灰崎くんが誰かに飛び蹴りをした。こっちからは後頭部しか見えないけど銀色の髪、どこかで見たことがある気がする。どこだっけ。もう少し近づこう。近づくと声が聞こえてくる。すべて聞き取れる所まで移動すると
「バスケしねぇの?」
灰崎くんがそんなことをいうことに驚いた。バスケが好きなんだろうけど1度違えた道はもう治ることはないから。
「興味はあるけど。学校行ってないんだよね。」
それにはビックリした。学校に行ってないってどういう事なんだろうか。
「なーんか灰くんがいない学校でバスケしてもつまんないし。灰くんがいる学校でもやる気が出ないんだよね。正直にいうと興味あるって言ったのウソ。レベル低すぎてやる気出ない。」
驚くべき言葉がたくさんでてきた。そんなことありえるのか。レベルが低いってキセキの世代も?どういうことなんだろうか。
「帝光2軍の癖にナマイキだなァ」
「じゃんけんで灰くんが負けたじゃん!1軍なんて興味なかったし2軍でいーや、と思ってね。」
帝光だったんだ、あの人。だから見たことがあったんですね。それにしてもあの人キセキの世代バカにしてたけど本当に強いのだろうか。

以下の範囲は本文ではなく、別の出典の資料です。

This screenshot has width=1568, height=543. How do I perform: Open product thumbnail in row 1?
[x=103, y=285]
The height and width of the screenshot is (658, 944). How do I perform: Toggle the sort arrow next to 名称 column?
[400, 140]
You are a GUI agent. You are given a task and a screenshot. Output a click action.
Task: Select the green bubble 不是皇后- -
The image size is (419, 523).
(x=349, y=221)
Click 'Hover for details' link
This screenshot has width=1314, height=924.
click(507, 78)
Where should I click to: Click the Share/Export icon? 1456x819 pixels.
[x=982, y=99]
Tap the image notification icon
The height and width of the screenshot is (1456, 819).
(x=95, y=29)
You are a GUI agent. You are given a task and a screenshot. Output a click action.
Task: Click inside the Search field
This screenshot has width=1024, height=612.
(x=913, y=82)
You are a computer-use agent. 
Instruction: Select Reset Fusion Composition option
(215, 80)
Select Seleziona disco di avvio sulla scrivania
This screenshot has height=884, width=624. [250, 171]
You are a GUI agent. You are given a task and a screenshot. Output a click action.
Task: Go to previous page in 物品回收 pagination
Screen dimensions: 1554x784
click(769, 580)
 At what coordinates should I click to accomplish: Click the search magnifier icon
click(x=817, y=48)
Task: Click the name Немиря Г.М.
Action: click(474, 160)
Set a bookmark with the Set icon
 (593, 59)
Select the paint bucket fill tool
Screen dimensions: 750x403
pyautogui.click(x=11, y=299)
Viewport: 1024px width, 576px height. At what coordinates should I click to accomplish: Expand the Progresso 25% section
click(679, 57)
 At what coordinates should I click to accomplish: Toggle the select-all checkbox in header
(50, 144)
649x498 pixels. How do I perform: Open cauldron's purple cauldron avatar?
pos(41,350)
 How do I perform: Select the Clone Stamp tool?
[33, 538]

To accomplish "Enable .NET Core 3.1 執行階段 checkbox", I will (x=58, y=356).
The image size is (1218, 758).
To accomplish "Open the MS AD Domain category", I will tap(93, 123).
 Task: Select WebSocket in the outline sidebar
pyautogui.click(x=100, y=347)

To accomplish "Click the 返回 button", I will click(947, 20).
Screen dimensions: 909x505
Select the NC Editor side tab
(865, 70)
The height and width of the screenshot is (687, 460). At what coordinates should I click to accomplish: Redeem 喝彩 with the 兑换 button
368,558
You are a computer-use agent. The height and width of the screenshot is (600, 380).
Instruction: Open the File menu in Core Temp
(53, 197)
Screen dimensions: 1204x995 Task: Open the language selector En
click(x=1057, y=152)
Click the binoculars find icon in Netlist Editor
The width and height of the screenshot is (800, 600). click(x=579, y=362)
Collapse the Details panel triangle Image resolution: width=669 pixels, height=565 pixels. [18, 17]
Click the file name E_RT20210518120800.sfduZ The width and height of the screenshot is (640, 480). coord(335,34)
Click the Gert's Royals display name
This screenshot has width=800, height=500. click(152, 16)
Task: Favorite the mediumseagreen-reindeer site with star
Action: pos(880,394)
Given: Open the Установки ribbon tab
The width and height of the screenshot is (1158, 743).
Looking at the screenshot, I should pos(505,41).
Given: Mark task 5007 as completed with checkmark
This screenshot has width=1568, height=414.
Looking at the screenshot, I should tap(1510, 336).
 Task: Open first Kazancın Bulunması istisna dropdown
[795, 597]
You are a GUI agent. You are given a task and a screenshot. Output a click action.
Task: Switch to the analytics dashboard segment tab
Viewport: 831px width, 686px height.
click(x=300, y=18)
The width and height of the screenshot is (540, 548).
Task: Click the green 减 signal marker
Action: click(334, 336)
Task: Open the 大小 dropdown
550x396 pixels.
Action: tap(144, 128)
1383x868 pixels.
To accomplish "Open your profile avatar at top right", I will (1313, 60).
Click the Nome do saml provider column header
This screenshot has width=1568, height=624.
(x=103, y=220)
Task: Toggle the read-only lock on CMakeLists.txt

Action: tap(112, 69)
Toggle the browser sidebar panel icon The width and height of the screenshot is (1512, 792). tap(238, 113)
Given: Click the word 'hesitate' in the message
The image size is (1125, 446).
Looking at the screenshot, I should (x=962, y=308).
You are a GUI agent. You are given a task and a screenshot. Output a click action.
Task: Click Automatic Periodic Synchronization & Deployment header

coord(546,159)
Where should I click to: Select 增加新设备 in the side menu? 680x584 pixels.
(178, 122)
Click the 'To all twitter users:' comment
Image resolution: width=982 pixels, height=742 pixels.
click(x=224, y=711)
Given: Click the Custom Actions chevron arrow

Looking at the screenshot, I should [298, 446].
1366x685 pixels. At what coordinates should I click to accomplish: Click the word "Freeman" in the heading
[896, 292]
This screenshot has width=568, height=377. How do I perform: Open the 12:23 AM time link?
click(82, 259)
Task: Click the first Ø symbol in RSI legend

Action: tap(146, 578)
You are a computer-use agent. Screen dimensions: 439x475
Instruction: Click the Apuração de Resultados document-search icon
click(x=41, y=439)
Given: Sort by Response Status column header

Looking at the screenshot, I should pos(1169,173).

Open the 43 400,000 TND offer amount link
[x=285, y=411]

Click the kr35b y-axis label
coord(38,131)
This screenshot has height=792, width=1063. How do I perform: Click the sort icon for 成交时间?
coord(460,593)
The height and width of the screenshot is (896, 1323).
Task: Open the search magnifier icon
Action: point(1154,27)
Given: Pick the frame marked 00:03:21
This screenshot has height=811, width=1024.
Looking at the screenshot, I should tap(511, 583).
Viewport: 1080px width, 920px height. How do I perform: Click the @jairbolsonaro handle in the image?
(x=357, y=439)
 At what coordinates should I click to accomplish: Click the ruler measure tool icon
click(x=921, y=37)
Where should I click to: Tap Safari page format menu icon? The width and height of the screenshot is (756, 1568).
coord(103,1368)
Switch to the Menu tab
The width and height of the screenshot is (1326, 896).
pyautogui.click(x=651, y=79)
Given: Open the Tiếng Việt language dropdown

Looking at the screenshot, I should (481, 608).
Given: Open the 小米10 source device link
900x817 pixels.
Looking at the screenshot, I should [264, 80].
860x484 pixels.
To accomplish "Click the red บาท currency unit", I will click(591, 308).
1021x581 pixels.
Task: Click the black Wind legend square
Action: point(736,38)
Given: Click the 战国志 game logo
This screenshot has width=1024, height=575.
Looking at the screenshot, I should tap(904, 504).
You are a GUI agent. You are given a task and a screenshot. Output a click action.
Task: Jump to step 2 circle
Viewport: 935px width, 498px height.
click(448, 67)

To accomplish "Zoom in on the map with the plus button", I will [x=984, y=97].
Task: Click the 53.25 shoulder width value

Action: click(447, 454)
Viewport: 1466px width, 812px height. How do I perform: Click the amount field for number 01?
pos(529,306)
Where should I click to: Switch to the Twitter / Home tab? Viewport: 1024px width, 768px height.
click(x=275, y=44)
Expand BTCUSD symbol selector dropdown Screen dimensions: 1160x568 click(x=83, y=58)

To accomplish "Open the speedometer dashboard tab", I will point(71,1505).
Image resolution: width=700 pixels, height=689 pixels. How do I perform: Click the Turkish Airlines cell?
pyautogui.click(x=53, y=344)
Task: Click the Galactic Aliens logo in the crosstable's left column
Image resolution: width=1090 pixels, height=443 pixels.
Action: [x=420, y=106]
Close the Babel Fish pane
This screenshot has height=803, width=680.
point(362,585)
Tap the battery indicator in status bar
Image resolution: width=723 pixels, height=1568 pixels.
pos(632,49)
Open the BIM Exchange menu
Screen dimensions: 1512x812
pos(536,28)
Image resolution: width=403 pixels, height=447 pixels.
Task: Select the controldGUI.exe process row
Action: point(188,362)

「お前海常行けばァ?リョウタと一緒だけど面白そうだしなァ」
「えー、どうしようかなぁ。正直桐皇も興味あるんだけど。まぁ行かなくてまた誰かさんに飛び蹴りされても嫌だしね。」
「ンなことしねぇよ」
「どうだか。もし俺が海常入っても灰くんがいないと意味無いんだからね?辞めないでよ?バスケ」
「うっせぇよ。俺のかってだろ?」
「灰崎ーー!?」
「あ、よばれてるじゃん。バイバーイ」
「はっ、お前実力出せよ。」
「たぶんね。」
そう言って手をあげた灰崎くんをみて僕も帰ろうかと思うと
「あ、黒くんは帰らないでね。」
「!?」
「いやー、今日は昔の知り合いにすごく会うなぁ。」
僕を黒くん、なんて呼ぶのは一人しかいない。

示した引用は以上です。